Your assignment - Only the lines of the data below from the one with "Click the blue recording segment on timeline" through the one with "Click the payment" are wanted. Repeat them exactly.

Dataset records -
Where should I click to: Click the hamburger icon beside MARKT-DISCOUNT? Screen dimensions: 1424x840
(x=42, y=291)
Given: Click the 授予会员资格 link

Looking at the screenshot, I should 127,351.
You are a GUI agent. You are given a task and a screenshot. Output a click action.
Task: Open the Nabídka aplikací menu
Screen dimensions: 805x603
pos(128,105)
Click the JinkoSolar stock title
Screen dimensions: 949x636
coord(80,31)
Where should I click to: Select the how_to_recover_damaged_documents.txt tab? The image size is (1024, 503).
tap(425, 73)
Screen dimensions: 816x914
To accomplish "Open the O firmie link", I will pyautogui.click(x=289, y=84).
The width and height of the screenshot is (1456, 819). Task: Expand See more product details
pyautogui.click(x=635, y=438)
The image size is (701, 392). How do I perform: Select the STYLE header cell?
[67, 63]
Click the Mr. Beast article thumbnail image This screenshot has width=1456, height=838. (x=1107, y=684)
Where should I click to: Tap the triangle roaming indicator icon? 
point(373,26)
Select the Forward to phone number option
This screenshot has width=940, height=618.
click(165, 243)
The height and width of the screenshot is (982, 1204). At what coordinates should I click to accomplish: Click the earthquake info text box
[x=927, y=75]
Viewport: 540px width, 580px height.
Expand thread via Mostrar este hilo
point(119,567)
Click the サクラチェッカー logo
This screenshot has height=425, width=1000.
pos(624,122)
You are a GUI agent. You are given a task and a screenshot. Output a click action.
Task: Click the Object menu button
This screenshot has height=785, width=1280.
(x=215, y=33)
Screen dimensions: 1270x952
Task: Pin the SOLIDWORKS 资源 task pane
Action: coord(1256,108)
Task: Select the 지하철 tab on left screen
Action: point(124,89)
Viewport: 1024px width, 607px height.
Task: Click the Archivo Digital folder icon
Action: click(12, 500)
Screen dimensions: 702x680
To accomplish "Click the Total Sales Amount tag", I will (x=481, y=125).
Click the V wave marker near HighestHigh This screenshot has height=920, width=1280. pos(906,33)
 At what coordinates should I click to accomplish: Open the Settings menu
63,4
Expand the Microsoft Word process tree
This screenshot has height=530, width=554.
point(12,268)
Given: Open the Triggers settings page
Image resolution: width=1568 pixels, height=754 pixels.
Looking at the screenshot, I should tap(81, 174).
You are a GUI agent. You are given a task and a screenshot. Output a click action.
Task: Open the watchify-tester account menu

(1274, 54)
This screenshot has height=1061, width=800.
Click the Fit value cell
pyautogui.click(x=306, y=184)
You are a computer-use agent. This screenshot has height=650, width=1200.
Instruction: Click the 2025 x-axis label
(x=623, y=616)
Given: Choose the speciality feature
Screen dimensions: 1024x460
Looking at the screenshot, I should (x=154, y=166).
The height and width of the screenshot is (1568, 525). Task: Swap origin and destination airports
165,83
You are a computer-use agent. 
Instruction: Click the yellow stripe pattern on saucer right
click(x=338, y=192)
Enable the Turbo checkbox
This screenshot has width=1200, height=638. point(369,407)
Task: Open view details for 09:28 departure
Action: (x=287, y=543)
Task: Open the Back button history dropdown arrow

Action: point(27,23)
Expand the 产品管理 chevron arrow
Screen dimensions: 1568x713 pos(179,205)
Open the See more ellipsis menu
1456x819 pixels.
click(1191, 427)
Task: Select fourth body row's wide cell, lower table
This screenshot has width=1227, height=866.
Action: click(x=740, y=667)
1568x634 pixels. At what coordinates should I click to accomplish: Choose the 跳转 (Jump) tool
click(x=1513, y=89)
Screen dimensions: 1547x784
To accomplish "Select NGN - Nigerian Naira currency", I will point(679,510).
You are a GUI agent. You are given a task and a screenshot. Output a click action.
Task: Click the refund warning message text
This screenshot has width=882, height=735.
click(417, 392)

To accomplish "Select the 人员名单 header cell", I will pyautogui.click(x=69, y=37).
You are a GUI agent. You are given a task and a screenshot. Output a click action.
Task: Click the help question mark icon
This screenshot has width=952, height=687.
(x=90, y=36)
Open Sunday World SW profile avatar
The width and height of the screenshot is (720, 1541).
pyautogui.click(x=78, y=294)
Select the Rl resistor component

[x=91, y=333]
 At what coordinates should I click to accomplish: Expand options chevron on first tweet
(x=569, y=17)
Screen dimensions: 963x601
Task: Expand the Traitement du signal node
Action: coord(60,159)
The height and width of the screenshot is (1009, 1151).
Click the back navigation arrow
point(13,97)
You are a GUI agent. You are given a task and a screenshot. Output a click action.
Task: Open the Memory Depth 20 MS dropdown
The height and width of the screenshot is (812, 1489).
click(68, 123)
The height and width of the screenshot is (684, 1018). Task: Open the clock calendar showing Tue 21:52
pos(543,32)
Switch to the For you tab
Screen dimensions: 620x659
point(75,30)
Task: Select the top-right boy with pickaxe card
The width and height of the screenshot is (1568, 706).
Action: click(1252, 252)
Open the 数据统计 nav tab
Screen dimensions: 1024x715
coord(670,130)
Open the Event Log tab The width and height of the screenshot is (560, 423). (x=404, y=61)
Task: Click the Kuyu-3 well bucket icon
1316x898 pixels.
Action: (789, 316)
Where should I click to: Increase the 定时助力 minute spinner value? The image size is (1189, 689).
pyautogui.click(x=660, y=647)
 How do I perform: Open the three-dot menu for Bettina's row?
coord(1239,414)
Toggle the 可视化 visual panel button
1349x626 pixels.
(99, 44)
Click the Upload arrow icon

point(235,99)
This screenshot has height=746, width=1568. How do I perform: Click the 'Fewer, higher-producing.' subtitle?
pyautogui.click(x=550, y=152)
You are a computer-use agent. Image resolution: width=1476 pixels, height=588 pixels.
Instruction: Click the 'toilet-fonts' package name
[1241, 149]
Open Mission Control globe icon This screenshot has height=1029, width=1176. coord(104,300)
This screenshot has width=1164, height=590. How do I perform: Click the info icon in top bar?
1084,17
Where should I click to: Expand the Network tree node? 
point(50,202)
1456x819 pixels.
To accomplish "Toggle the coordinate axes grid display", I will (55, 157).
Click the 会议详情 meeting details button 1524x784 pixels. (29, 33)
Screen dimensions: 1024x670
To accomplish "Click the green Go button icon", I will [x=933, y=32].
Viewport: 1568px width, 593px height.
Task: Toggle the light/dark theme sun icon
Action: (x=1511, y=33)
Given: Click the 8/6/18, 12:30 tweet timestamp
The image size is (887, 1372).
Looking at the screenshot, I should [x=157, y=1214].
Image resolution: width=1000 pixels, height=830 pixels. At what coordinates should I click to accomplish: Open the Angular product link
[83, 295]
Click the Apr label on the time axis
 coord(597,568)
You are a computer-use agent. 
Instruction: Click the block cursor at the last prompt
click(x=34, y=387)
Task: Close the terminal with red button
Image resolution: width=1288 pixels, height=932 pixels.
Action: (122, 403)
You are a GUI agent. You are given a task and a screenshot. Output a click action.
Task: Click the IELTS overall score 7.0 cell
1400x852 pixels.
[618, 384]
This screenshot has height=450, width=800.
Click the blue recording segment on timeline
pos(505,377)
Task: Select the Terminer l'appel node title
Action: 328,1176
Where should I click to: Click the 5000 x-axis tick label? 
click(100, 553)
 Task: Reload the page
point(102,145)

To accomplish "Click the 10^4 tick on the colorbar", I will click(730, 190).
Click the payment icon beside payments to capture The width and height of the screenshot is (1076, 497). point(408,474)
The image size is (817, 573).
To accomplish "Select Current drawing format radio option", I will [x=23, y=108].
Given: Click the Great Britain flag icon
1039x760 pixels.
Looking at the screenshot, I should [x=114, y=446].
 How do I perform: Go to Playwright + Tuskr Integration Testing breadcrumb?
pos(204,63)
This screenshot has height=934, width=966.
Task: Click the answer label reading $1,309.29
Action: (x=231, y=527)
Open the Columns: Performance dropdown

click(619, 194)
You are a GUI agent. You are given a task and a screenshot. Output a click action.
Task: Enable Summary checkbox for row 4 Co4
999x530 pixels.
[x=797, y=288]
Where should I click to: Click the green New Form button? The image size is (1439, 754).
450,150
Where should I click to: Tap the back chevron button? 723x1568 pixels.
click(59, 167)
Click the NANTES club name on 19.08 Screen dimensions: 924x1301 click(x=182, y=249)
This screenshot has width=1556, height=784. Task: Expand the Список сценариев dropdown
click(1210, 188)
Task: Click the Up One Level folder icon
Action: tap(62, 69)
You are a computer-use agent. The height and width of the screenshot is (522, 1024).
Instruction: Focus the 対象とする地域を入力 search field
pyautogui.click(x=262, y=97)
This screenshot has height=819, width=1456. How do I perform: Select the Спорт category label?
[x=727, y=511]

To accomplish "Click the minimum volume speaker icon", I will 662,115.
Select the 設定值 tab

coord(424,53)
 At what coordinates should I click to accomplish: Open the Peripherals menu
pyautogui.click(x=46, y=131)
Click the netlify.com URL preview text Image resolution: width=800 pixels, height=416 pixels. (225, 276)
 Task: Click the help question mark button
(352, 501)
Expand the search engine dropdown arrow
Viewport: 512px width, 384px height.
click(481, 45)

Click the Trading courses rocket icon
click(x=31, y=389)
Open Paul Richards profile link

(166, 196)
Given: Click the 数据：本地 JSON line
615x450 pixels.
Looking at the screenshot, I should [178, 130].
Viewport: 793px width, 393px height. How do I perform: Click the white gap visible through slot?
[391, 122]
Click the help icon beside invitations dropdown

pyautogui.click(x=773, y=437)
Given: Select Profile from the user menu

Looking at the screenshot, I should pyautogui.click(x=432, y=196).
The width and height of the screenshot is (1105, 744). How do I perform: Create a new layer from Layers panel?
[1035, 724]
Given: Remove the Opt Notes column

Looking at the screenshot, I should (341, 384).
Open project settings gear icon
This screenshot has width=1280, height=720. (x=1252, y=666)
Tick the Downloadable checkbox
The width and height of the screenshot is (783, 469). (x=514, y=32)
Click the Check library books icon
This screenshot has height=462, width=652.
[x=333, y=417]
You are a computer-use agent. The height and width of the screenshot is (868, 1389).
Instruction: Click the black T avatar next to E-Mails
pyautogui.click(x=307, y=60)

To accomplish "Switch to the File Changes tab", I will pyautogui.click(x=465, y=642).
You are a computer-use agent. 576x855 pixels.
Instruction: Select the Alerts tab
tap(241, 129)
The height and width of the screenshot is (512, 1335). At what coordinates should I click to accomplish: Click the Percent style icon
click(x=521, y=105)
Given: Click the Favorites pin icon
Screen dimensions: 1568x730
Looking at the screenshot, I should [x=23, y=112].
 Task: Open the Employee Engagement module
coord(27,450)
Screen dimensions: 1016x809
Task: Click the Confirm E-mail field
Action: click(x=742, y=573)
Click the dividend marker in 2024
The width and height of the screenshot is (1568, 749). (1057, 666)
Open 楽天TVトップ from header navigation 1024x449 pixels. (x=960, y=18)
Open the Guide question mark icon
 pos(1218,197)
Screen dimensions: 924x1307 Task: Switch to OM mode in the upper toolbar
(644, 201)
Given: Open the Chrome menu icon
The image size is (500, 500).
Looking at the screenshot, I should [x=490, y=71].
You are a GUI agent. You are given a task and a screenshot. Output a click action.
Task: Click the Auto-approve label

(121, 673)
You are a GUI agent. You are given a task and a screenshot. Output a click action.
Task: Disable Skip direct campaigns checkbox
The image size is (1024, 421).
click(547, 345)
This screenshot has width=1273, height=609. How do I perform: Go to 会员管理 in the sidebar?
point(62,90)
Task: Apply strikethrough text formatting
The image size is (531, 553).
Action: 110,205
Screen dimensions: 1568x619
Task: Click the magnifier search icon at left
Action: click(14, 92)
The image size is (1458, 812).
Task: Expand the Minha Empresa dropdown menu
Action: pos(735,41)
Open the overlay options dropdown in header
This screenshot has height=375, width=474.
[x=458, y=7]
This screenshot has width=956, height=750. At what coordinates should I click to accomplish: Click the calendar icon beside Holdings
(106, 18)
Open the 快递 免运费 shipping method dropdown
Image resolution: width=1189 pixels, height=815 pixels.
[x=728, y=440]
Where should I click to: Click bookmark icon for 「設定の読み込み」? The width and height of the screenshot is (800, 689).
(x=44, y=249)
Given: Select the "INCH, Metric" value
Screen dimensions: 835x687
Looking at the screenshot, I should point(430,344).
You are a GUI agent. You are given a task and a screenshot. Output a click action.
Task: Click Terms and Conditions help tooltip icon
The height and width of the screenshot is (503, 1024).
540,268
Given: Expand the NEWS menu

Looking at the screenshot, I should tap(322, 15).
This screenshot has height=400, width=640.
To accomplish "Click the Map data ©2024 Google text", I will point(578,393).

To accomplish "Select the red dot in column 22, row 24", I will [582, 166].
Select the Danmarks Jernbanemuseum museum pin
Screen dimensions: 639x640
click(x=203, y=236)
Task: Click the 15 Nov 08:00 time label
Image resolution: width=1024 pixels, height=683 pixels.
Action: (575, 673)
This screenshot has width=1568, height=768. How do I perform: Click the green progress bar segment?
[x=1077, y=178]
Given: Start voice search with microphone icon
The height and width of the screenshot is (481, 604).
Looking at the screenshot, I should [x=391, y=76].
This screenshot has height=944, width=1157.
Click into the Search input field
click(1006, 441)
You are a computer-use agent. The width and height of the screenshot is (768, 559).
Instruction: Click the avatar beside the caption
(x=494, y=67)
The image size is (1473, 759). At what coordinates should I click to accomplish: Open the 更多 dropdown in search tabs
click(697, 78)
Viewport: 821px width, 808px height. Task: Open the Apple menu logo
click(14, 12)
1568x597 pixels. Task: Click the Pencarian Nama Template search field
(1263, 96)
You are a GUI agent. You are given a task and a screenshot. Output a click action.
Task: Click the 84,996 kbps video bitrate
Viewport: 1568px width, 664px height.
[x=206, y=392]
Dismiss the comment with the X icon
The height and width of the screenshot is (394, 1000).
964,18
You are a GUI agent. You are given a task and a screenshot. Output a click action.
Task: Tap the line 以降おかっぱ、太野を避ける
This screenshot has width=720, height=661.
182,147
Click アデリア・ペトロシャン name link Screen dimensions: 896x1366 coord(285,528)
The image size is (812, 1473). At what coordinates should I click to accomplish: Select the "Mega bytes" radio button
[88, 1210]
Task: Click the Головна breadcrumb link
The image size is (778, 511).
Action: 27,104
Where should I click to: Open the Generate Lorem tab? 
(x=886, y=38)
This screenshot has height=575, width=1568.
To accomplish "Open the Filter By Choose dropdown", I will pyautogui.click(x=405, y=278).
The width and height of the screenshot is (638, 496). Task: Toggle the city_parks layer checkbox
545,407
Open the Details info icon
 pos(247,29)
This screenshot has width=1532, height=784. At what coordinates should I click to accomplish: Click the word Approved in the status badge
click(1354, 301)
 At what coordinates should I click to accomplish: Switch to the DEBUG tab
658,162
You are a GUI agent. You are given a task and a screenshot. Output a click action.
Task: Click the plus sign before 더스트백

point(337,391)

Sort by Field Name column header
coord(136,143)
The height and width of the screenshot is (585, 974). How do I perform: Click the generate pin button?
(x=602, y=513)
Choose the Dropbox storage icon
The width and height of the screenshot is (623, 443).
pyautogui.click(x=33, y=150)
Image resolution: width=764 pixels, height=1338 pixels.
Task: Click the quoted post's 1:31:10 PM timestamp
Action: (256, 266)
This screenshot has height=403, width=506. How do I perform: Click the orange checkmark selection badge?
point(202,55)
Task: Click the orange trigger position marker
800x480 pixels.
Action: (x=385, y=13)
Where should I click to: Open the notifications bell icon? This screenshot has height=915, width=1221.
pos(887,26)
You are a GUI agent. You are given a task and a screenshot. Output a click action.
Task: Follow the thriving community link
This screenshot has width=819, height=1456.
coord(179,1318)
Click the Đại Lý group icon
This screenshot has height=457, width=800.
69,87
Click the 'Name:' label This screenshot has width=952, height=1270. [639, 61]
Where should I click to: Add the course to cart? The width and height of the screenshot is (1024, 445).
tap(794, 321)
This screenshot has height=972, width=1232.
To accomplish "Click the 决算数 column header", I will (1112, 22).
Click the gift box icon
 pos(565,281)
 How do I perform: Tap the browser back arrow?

Response -
Click the blue recording segment on timeline
pos(505,377)
Task: Select the Terminer l'appel node title
Action: 328,1176
Where should I click to: Click the 5000 x-axis tick label? 
click(100, 553)
 Task: Reload the page
point(102,145)

To accomplish "Click the 10^4 tick on the colorbar", I will click(730, 190).
Click the payment icon beside payments to capture The width and height of the screenshot is (1076, 497). point(408,474)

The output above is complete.